Return the data below in full, exactly as it stands.

*** Begin section ***

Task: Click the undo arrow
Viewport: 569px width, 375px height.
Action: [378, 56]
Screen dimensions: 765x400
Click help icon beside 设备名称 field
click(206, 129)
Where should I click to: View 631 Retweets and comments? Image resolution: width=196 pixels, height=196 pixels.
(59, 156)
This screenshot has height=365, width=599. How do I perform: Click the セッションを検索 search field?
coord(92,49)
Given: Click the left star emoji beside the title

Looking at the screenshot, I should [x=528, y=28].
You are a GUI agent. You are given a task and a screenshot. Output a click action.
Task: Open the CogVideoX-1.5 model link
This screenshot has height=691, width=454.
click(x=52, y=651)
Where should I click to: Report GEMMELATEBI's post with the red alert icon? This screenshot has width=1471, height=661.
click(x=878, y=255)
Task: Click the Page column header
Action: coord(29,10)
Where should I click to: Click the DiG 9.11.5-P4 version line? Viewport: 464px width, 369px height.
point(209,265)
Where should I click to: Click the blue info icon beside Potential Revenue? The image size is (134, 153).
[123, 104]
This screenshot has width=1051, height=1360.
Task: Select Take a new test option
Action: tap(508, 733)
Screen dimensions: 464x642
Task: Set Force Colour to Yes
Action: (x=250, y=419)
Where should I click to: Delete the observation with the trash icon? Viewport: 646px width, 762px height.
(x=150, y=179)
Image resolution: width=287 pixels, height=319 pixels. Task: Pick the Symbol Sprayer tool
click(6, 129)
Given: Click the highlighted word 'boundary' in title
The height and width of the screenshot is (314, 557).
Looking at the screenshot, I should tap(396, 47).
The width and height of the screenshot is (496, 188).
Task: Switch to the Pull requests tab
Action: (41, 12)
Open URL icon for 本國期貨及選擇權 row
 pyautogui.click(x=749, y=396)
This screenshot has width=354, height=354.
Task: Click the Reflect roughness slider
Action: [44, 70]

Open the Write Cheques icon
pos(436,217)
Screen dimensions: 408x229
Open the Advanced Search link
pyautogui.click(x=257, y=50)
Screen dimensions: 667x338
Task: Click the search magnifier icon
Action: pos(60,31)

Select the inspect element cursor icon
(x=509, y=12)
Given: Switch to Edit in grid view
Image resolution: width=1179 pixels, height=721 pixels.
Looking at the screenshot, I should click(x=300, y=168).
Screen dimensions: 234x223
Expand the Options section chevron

*** End section ***

Written response:
Task: Click the undo arrow
Viewport: 569px width, 375px height.
Action: [378, 56]
Screen dimensions: 765x400
Click help icon beside 设备名称 field
click(206, 129)
Where should I click to: View 631 Retweets and comments? Image resolution: width=196 pixels, height=196 pixels.
(59, 156)
This screenshot has height=365, width=599. How do I perform: Click the セッションを検索 search field?
coord(92,49)
Given: Click the left star emoji beside the title

Looking at the screenshot, I should [x=528, y=28].
You are a GUI agent. You are given a task and a screenshot. Output a click action.
Task: Open the CogVideoX-1.5 model link
This screenshot has height=691, width=454.
click(x=52, y=651)
Where should I click to: Report GEMMELATEBI's post with the red alert icon? This screenshot has width=1471, height=661.
click(x=878, y=255)
Task: Click the Page column header
Action: coord(29,10)
Where should I click to: Click the DiG 9.11.5-P4 version line? Viewport: 464px width, 369px height.
point(209,265)
Where should I click to: Click the blue info icon beside Potential Revenue? The image size is (134, 153).
[123, 104]
This screenshot has width=1051, height=1360.
Task: Select Take a new test option
Action: tap(508, 733)
Screen dimensions: 464x642
Task: Set Force Colour to Yes
Action: (x=250, y=419)
Where should I click to: Delete the observation with the trash icon? Viewport: 646px width, 762px height.
(x=150, y=179)
Image resolution: width=287 pixels, height=319 pixels. Task: Pick the Symbol Sprayer tool
click(6, 129)
Given: Click the highlighted word 'boundary' in title
The height and width of the screenshot is (314, 557).
Looking at the screenshot, I should tap(396, 47).
The width and height of the screenshot is (496, 188).
Task: Switch to the Pull requests tab
Action: (41, 12)
Open URL icon for 本國期貨及選擇權 row
 pyautogui.click(x=749, y=396)
This screenshot has width=354, height=354.
Task: Click the Reflect roughness slider
Action: [44, 70]

Open the Write Cheques icon
pos(436,217)
Screen dimensions: 408x229
Open the Advanced Search link
pyautogui.click(x=257, y=50)
Screen dimensions: 667x338
Task: Click the search magnifier icon
Action: pos(60,31)

Select the inspect element cursor icon
(x=509, y=12)
Given: Switch to Edit in grid view
Image resolution: width=1179 pixels, height=721 pixels.
Looking at the screenshot, I should click(x=300, y=168).
Screen dimensions: 234x223
Expand the Options section chevron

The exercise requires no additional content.